Temperature scaling addresses this by softening the probability distribution, pulling overconfident predictions back toward the decision boundary.


3. Post-Hoc Temperature Scaling (Standard)

The traditional approach, applied after training is complete:

Protocol

Train set   →  train model weights (T=1, standard softmax)
Val set     →  fit T by minimizing NLL (seconds, single parameter)
Test set    →  evaluate with fixed T (model weights frozen)

Scalar temperature

One T for all classes. Simple but limited — it sharpens or softens all classes equally, which may not be appropriate when classes have different calibration needs.

For M1-S, scalar T=0.35 made FPs worse (17,649 vs 15,883) because sharpening the "neither" class also sharpened splice-site predictions.

Class-wise temperature (OpenSpliceAI approach)

A vector T = [T_donor, T_acceptor, T_neither], one per class:

p_i = exp(z_i / T_i) / Σ exp(z_j / T_j)

This allows different calibration per class.

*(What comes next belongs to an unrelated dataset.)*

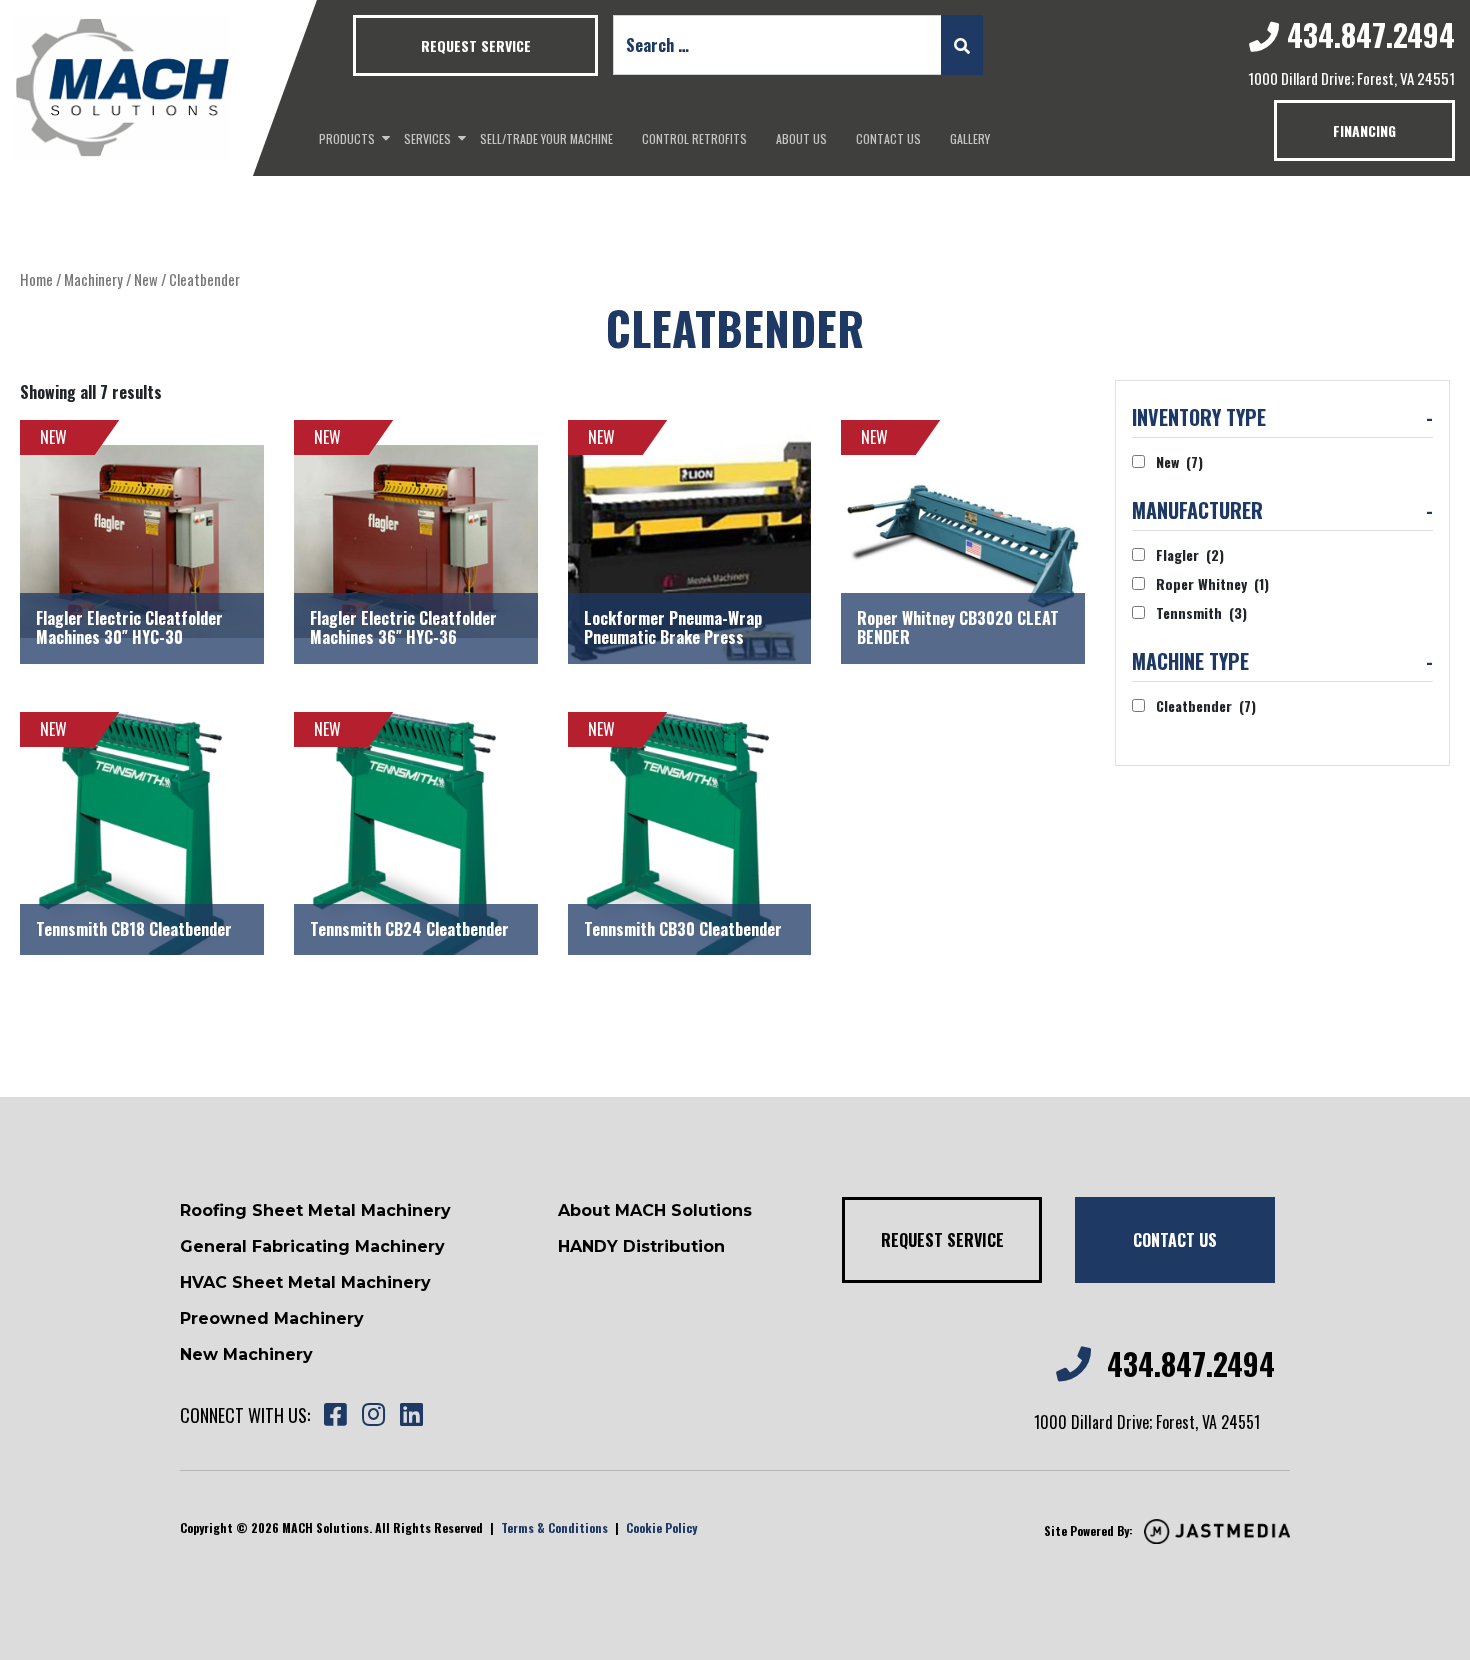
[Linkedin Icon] (411, 1415)
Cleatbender (1206, 705)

For M1-S post-hoc calibration:

T = [0.81, 0.81, 1.17]
     ^^^^  ^^^^  ^^^^
     sharpen splice    soften background

Result: FPs reduced from 15,883 → 14,195 with minimal recall loss. Splice classes get sharpened (more decisive), background gets softened (less overconfident).

Implementation

from agentic_spliceai.splice_engine.eval.streaming_metrics import TemperatureScaler

scaler = TemperatureScaler()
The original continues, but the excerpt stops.